I'm attempting to move my octoprint to the new version using camera-streamer and I've come across a very strange issue. When trying to get full frame capture from my PiCam2. I've setup the my libcamera.conf as follows based on this issue #3

### Options for libcamera based cameras (PiCam, Arducam, ...)

# The port on which the webcam server for the camera should listen on. If you have only
# one camera, leave at 8080. If you have more, change to 8081, 8082, etc. The primary
# camera will be considered the one with 8080.
PORT=8080

# The resolution to request on the camera sensor. Defaults to 1280x720.
WIDTH=3280
HEIGHT=2464

# The height to use for the video stream. Defaults to 720.
VIDEO_HEIGHT=720

# The height to use for the snapshots. Defaults to 1080.
SNAPSHOT_HEIGHT=1080

# The framerate to set on the camera. Defaults to 15fps.
FRAMERATE=15

# Additional options. By default enables continuous auto focus (if possible).
#OPTIONS='--camera-options="AfMode=2" --camera-options="AfRange=2"'
OPTIONS='-camera-nbufs=2 --camera-high_res_factor=2 --camera-low_res_factor=4'

In this mode the camera-streamer returns a half a frame with the rest being green
Screenshot 2023-08-08 at 15 07 10

If I update the config to use 1920x1080 capture the streamer works fine but the view is garbage cause of the crop.

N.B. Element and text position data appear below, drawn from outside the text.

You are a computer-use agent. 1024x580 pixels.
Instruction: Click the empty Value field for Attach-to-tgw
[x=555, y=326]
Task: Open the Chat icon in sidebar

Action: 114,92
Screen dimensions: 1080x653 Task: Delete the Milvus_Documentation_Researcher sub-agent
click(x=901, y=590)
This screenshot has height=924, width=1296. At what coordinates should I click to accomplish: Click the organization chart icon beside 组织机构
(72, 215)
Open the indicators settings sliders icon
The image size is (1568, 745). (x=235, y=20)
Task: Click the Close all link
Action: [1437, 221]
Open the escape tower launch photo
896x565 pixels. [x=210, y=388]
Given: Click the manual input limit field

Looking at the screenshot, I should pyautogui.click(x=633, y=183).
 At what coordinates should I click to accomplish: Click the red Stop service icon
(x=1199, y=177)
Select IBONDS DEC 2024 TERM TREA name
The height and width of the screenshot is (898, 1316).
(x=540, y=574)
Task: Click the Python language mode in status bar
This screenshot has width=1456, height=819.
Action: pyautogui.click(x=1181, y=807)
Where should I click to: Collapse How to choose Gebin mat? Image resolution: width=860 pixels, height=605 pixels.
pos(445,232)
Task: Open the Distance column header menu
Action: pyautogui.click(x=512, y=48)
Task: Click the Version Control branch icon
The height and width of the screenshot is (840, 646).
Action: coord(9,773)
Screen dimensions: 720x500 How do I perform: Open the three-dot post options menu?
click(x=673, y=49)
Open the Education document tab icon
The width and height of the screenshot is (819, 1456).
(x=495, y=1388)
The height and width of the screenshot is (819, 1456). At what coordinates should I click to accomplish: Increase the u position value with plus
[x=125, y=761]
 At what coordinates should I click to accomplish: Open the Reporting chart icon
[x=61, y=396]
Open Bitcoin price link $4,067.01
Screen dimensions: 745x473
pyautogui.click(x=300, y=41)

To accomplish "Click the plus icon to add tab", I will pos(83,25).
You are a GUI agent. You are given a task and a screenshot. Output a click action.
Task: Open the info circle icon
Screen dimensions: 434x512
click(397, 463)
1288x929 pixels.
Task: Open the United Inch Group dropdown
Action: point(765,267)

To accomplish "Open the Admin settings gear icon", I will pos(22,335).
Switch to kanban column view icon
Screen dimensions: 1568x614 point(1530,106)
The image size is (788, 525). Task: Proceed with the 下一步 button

If I stop camera-streamer and use libcamera-jpeg -o image.jpg --nopreview it correctly pulls the whole frame:
rotatednopreview

I just updated from 0.2.5 to 0.2.6 and still have the same behaviour.

Firstly, many thanks to ayufan and anyone/everyone else who put time and effort into this streamer.

@msroest - My picam is in a screwed-shut case but identifies as IMX219 (= picam v2?).
I had a streamer problem that looks the same as yours i.e. ~ half green.
I don't use shapshots but SNAPSHOT_HEIGHT seems to matter, see below.
1232 and 2464 both seemed to work but 2464 required less CPU in my case.
There may be better solutions out there but this one worked for me. YMMV

My libcamera.conf for use with OctoPrint looks like this ...

### Options for libcamera based cameras (PiCam, Arducam, ...)

# The port on which the webcam server for the camera should listen on. If you have only
# one camera, leave at 8080. If you have more, change to 8081, 8082, etc. The primary
# camera will be considered the one with 8080.
PORT=8080

# The resolution to request on the camera sensor. Defaults to 1280x720.
# For (IMX219 + Pi3Bv1.2) & Octoprint v1.9.2 with new camera stack ...
#   1920x1080 works but crops field-of-view as described by ayufan
#   3280x2464 works if SNAPSHOT_HEIGHT is set as below.
WIDTH=3280
HEIGHT=2464

# The height to use for the video stream. Defaults to 720.
# Likely to be re-re-scaled by browser. 720 is a sensible 'standard'. Exact 2:1 or 4:1 not necessary.
VIDEO_HEIGHT=720

# The height to use for the snapshots. Defaults to 1080.
# With Octoprint connected, SNAPSHOT_HEIGHT = 1232 => 13-15% CPU, 2464 => 11-12% CPU
#SNAPSHOT_HEIGHT=1232
SNAPSHOT_HEIGHT=2464

# The framerate to set on the camera. Defaults to 15fps.
FRAMERATE=15

# Additional options. By default enables continuous auto focus (if possible).
# My camera is mounted upside down, so rotate by 180.
OPTIONS='--camera-hflip=1 --camera-vflip=1'

I hope this helps. Enjoy.

@paddymck you are my saviour. This fixed my issue, my full frame streaming now works

Where does the libcamera.conf file go?

My libcamera.conf is in '/boot/camera-streamer/ ' and seems to work OK there with v0.2.5.
If that location does not work for you, please say.
Enjoy.
🙂

Thanks. I wasn't using the Octopi distribution and wanted to see how the information got from /boot/camera-streamer/... into the camera-streamer systemd services.

Turns out the distribution installs camera-streamer, writes its own services, and then moves the config files to /boot and symlinks them:

https://community.octoprint.org/t/camera-streamer-configuration-on-the-new-camera-stack-for-octopi/49950/45?u=drf5n

If you aren't using the OctoPi distribution image, those systemd files are missing, and the ones you get from here (https://github.com/ayufan/camera-streamer/blob/main/service/camera-streamer-raspi-v2-8MP.service in this case) doesn't know to parse the /boot/camera_streamer/libcamera.conf environment variable file into the appropriate camara-streamer CLI options.